Data entries
..........
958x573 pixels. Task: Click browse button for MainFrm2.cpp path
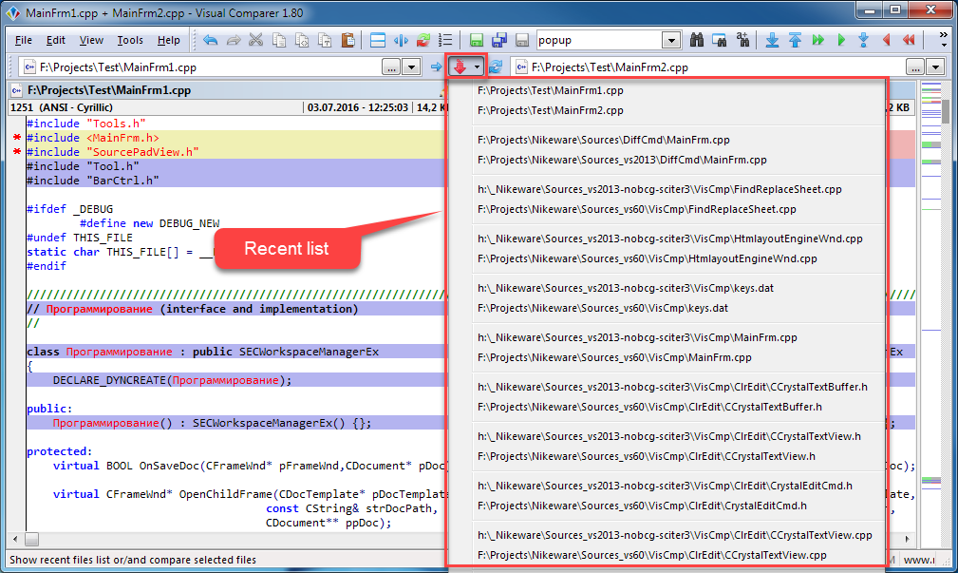(914, 67)
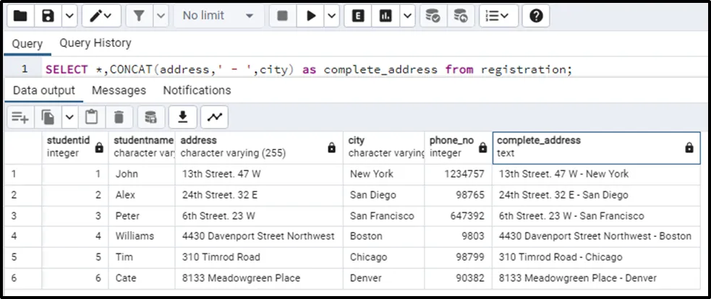Expand the Save File options arrow
Image resolution: width=711 pixels, height=299 pixels.
tap(68, 15)
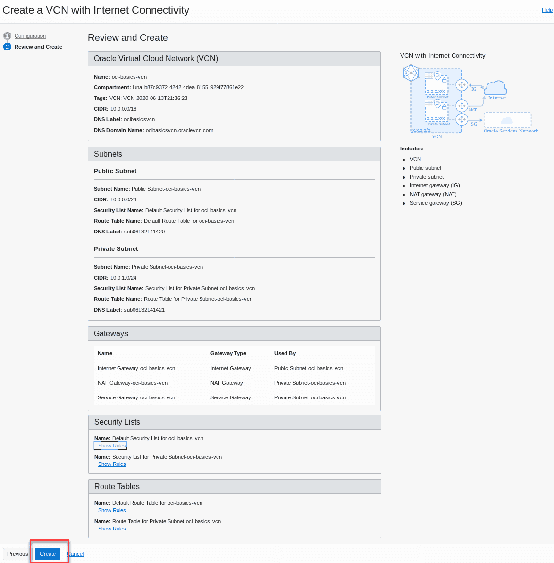This screenshot has height=563, width=554.
Task: Click the blue step 2 circle icon
Action: click(7, 46)
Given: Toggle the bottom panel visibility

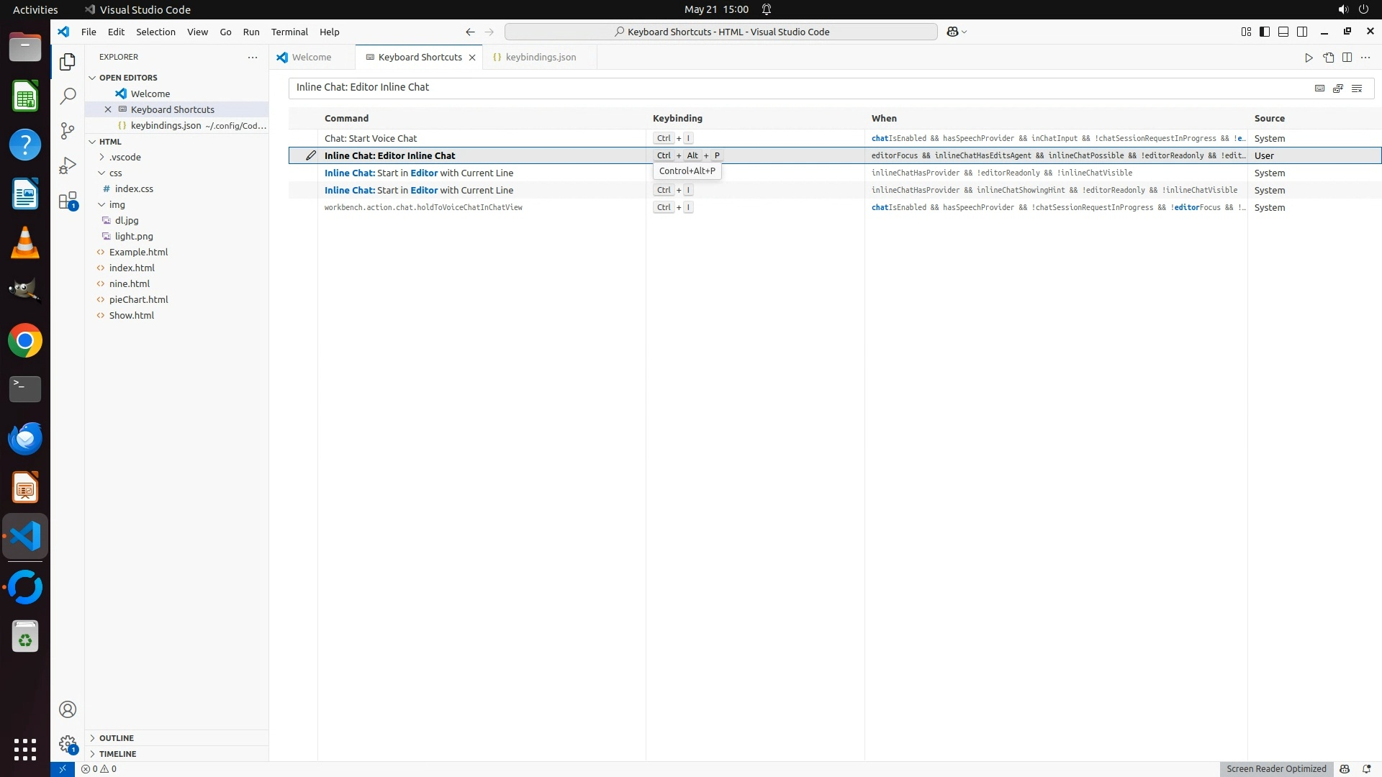Looking at the screenshot, I should 1283,32.
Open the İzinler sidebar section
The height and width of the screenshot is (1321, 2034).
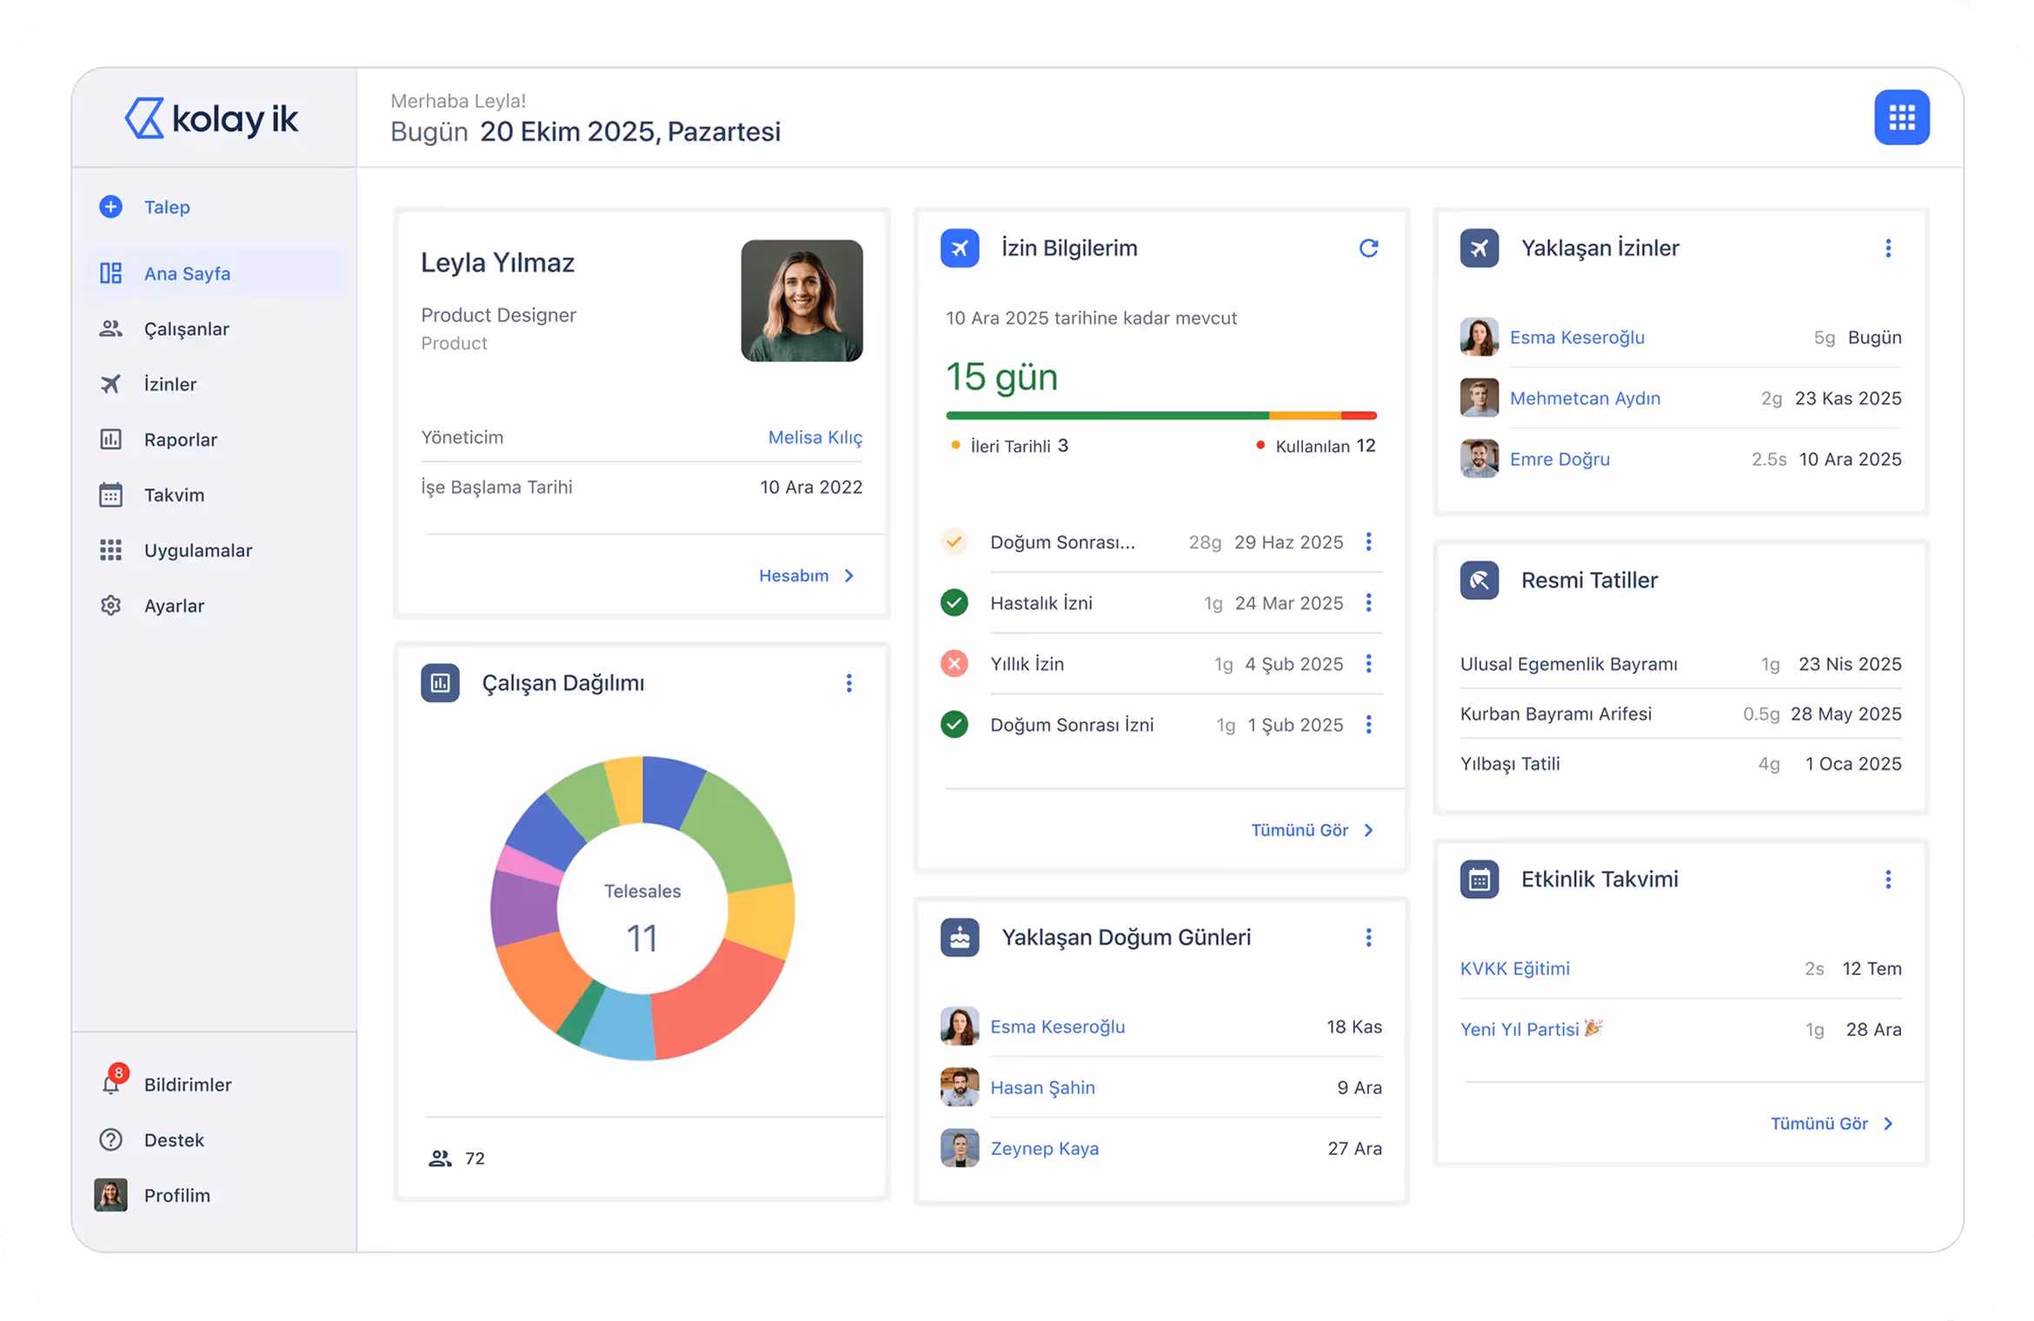point(170,384)
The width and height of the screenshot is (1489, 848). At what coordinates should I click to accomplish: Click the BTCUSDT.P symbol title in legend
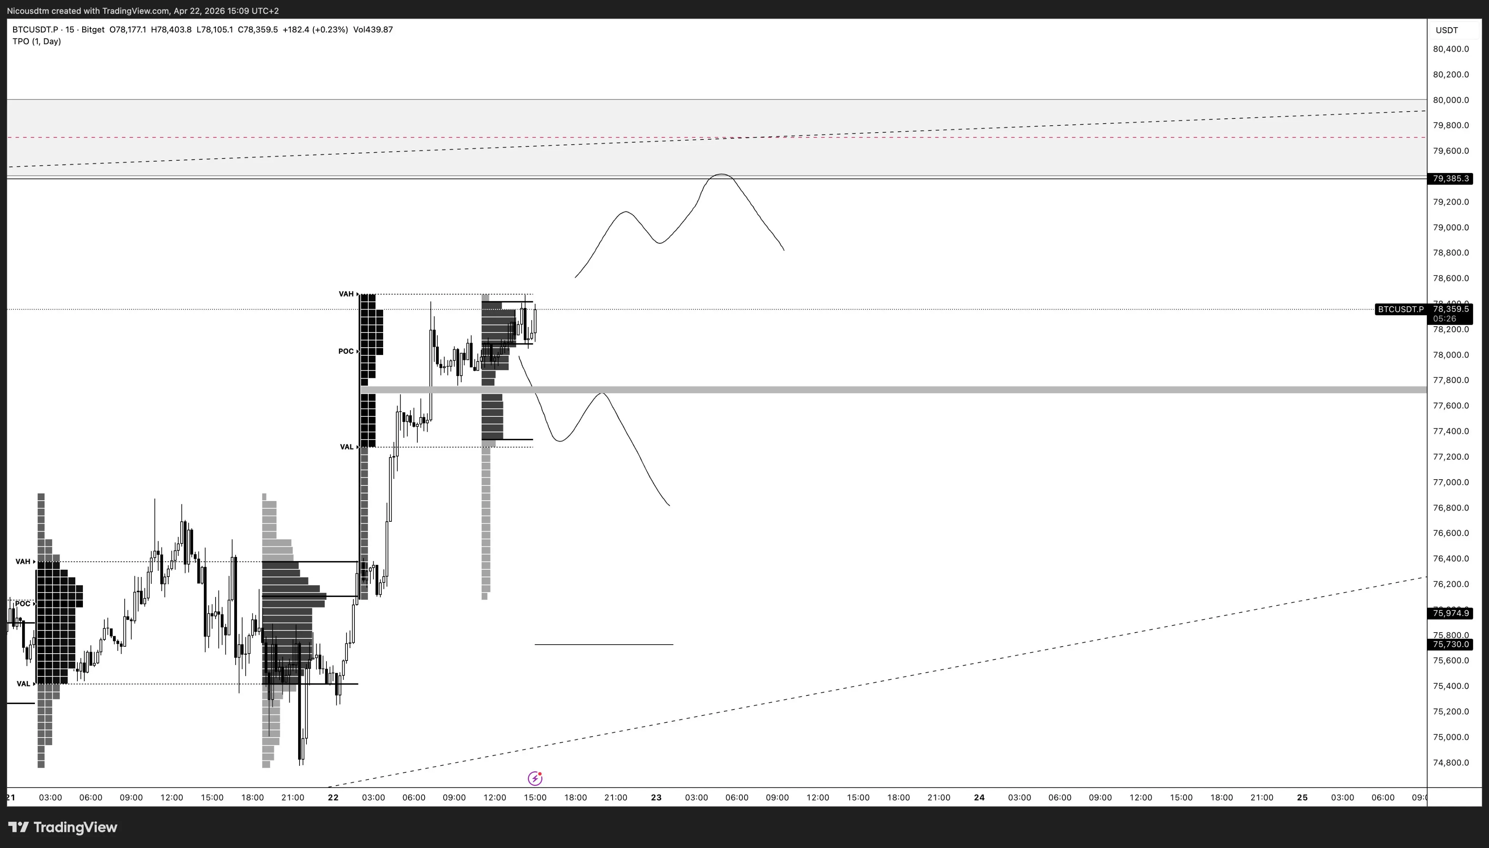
..........
Output the lines from the start of the records through the line containing "Looking at the screenshot, I should 1283,32." as a JSON list of strings, one string per line, without blank lines. Leave the pictures out of the answer.

### TASK ANSWER
[
  "958x573 pixels. Task: Click browse button for MainFrm2.cpp path",
  "(914, 67)",
  "Expand the Save File options arrow",
  "Image resolution: width=711 pixels, height=299 pixels.",
  "tap(68, 15)",
  "This screenshot has height=563, width=554.",
  "Task: Click the blue step 2 circle icon",
  "Action: click(7, 46)",
  "Given: Toggle the bottom panel visibility",
  "Looking at the screenshot, I should 1283,32."
]